### Task goal
Restate all the lines below word for word, but omit the pictures.

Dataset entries
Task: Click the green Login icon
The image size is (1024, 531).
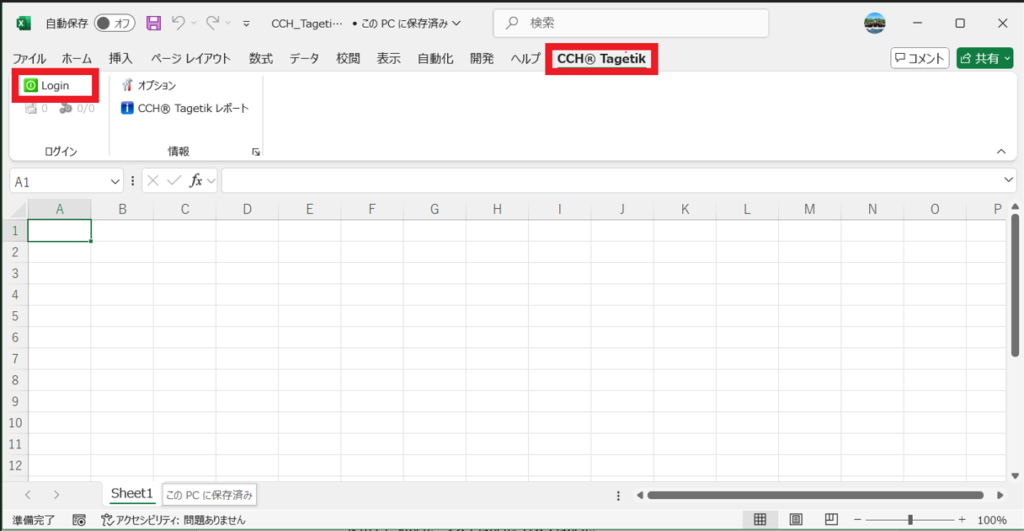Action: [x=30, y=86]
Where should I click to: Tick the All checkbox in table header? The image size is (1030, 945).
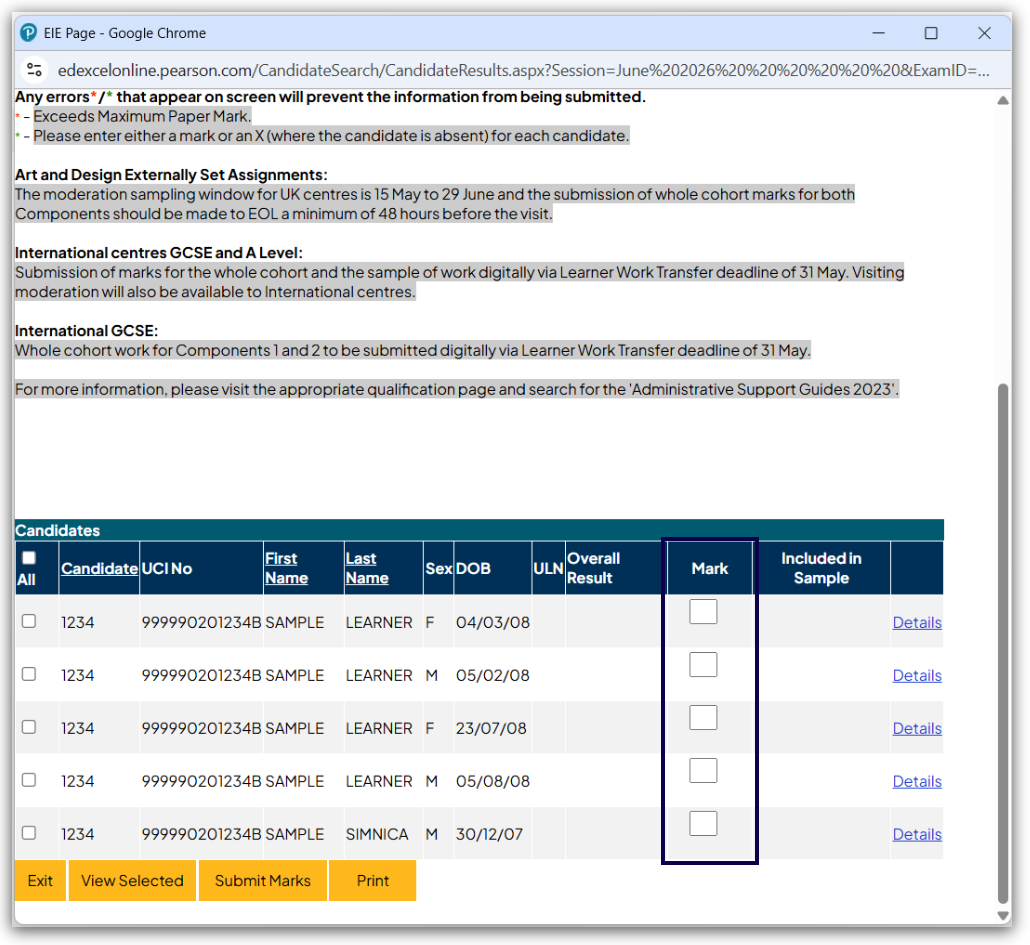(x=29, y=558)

### Solved exercise
Task: Click the green Login icon
The image size is (1024, 531).
Action: [x=30, y=86]
Where should I click to: Tick the All checkbox in table header? The image size is (1030, 945).
(x=29, y=558)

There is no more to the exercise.